Much in the same way many of the newer works that we have looked at so far, Apollo in the Age of Aquarius takes a thematic approach to the general overall topic of resistance to NASA and the space program. This was introduced early on by Neil Maher, in the introduction, where he also took the time to discuss his work in finding sources and his process for writing this specific book. Of all of the historiographies which I have read at the introductions of texts, I found Maher’s discussion of the current work being done in environmental histories of space, and his decision to look at resistance movements in conjunction with the space race, to be the most helpful and purposeful historiography which I have read. I normally struggle with authors who work to place their writing within a larger canon of literature, I understand its purpose but still find it difficult to enter myself into that text especially at the beginning of a book, however Maher’s decision to discuss what other historians were doing, as well as the beginnings of his research and his original goal for the text (explaining the unexpected ecology of NASA’s space capsules) into how he wrote the book that he did (“less an environmental and technological history of the space race and more a political history of the 1960s era, albeit one that focuses on the unforeseen relationship between space technology and the natural environment both in space and back on Earth”) works well to place the development of this text.

This text had many elements that will work well in conjunction with the work I am doing with my thesis, since it is a political and cultural history which is firmly placed in conversation with new technologies and Cold War rhetoric.

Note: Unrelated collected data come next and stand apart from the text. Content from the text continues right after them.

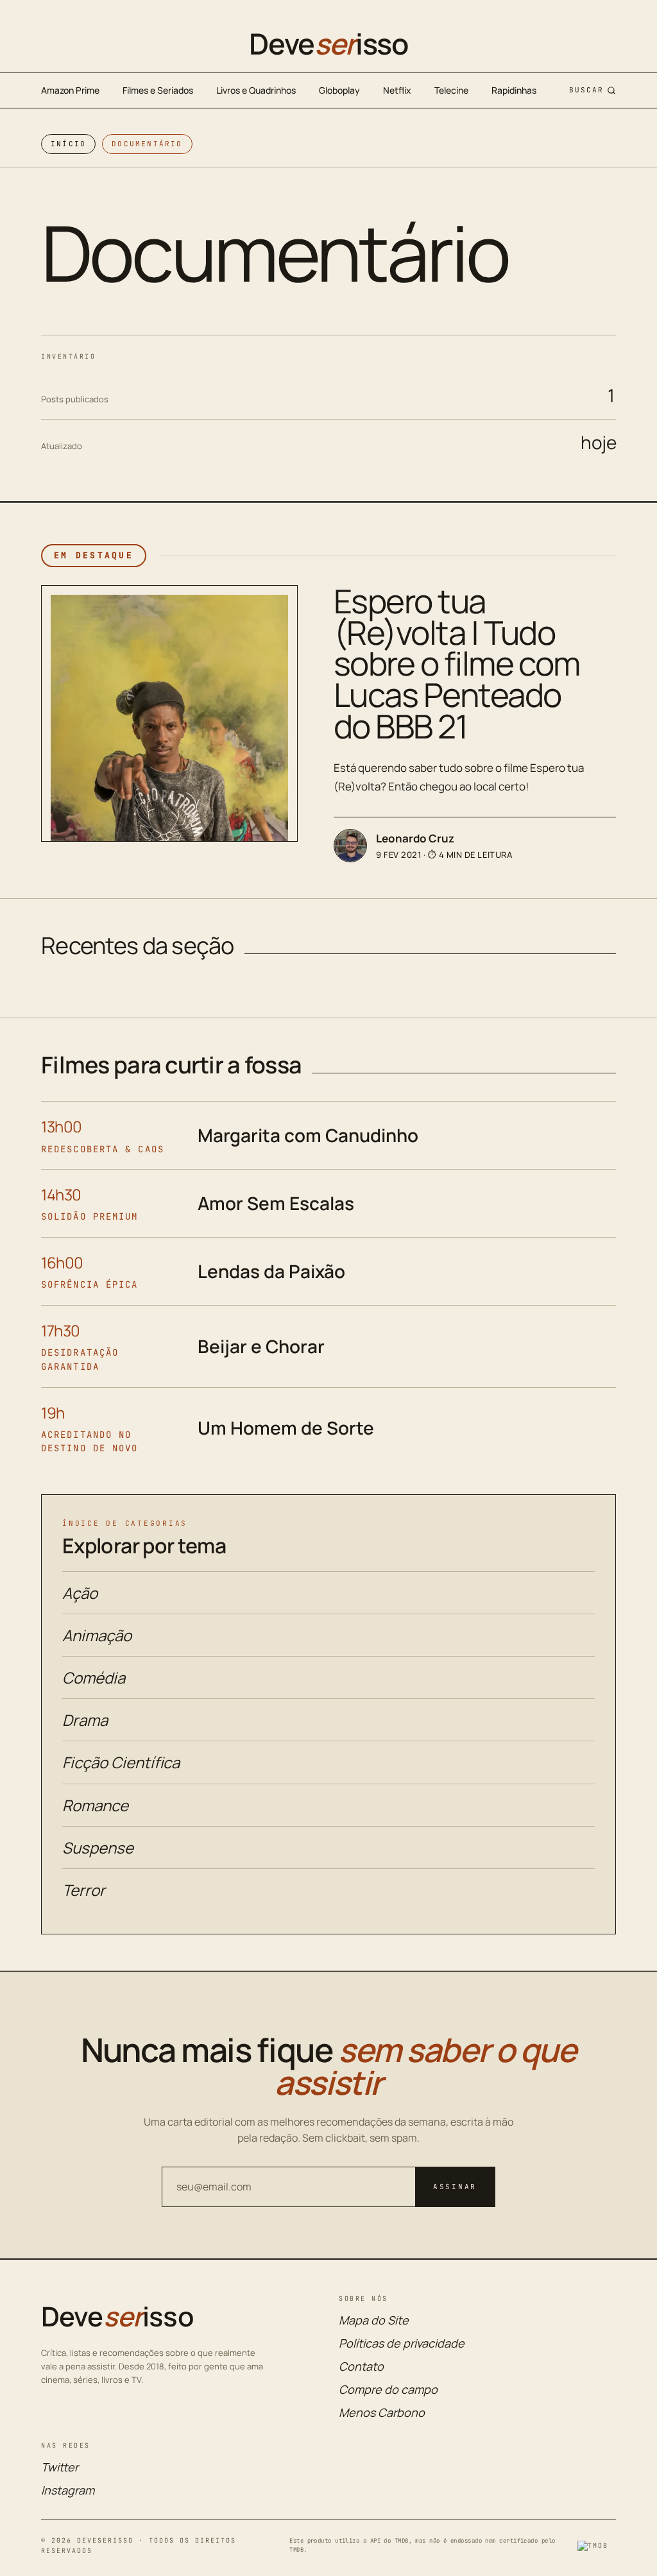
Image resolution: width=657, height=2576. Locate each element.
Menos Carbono (382, 2412)
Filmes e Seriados (158, 90)
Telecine (451, 90)
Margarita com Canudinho (308, 1135)
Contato (361, 2366)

First, however, I have to admit, that while I realize that the United States is a country full of diverse groups with different agendas and cultural views, I have been woefully ignorant of the backlash which the space program faced during the height of the space race. It makes perfect sense why each of these many groups (Poor People’s protests, civil rights groups, environmental groups, the “New Left”, the “New Right”, anti-war activists, women’s rights groups) would choose to protest a technological endeavor which undermined and actively worked against these causes. The familiar narrative today of the Space Race fits in with the narrative of this created American identity which we have been discussing, it was contrived to seem much more positive in retrospect, which is exactly the point of creating such a narrative about a collective identity, to make society seem homogeneous when it is clearly not.

There are many moments in this text which I felt were directly useful to my thesis, but it was chapter four, “Heavenly Bodies: ‘Manned Spaceflight’ and the Women’s Movement” that I found to be the most compelling to me as a reader, and which really worked to dismantle some of the identity construction we have discussed. The contrast which Maher provides to a discussion of the “place” of women in space between the United States and the Soviet Union speaks to the idea of a war of ideology which we saw earlier. When Valentina Tereshkova became the first woman to go to space, the Soviets were not concerned with that fact that space was no longer a men’s-only club, nor were they focused on her beauty as a woman, but instead celebrated that she was a strong, fit woman who was able to handle the rigours of going into space. On the other hand, scientists in the United States were still unsure of if the female body could handle a launch into space, let alone could they figure out what to do when women would need to use the restroom, which apparently held its own set of logistical issues. The fact that women went to space in the Soviet Union more than a decade before they were allowed into space in the United States was a large part of the rhetoric of second-wave feminists in the US, playing directly into the tensions of the Cold War. There were also fears regarding the degrading of the male form in the United States. Men were growing soft due to their office jobs (another major aspect of my thesis) and strong, masculine, physically active astronauts could be held up as the model for what the American Man should be. If women were allowed into space, what would this mean for the male form? Would they still be considered the prime example of a human, if women could achieve the same goals? It is a very interesting discussion which Maher was bringing to light in this chapter, which encapsulates many of the themes of my own thesis.